The latest versions of the Monero mining malware exploit web server bugs and do this with efficiency in the mining process.
A variant of the Golang crypto-worm has been discovered that can speed up the mining of Monero by 15 percent, researchers say. The attacks were spotted by researchers from Uptycs, a cybersecurity company. Since June, Uptycs has identified seven samples of the Golang crypto-worm.
The worm scans for and exploits known weaknesses in Unix and Linux-based web servers. Some of these include CVE-2020-14882 in the Oracle WebLogic Server and CVE-2017-11610 in the XML-RPC servers by WordPress.
“CVE-2020-14882 [is a] classic path-traversal vulnerability used for exploiting vulnerable web logic servers,” according to Uptycs. “It seemed like the attacker tried to bypass the authorization mechanism by changing the URL and performing a path traversal using double encoding on /console/images.”
While, the exploit for CVE-2017-11610 contains an encoded payload in the parameters, researchers said.
The attack begins with a shell script that downloads a Golang worm. It uses various defensive techniques like firewall altering and disabling monitoring agents to evade detection.

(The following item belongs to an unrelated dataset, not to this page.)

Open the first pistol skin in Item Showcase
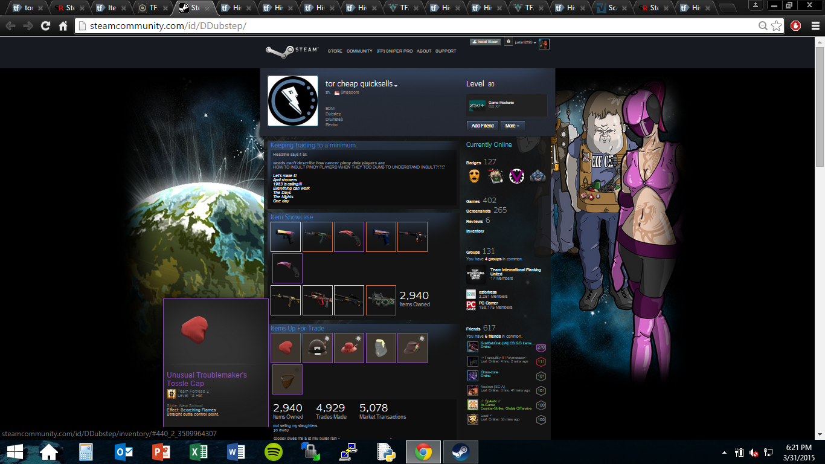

This package ultimately installs the XMRig into a temporary directory and uses a base64 encoded command to download the shell script to other remote servers.
XMRig is a well-known cryptominer for the Monero. In the latest campaign, attackers use modified binaries of XMRig to improve mining efficiency by 15%.
The performance boost is a major improvement for XMRig. It does so by using MSR registers to control the PC processor’s features. The malware can disable hardware prefetchers by using the Model Specific Register (MSR) driver which is usually used for debugging purposes in Unix and Linux servers.
“Hardware prefetcher is a technique in which the processors prefetch data based on the past access behavior by the core,” Uptycs researchers explained in their report. “The processor (or the CPU), by using hardware prefetcher, stores instructions from the main memory into the L2 cache. However, on multicore processors, the use of aggressive hardware prefetching causes hampering and results in overall degradation of system performance.”
According to XMRig documentation, disabling hardware prefetchers can increase the mining speed by up to 15 percent.
However, this function presents an enhanced risk to businesses, researchers warned: “Alongside the mining process, modification of the MSR registers can lead to fatal performance issues of the corporate resources.”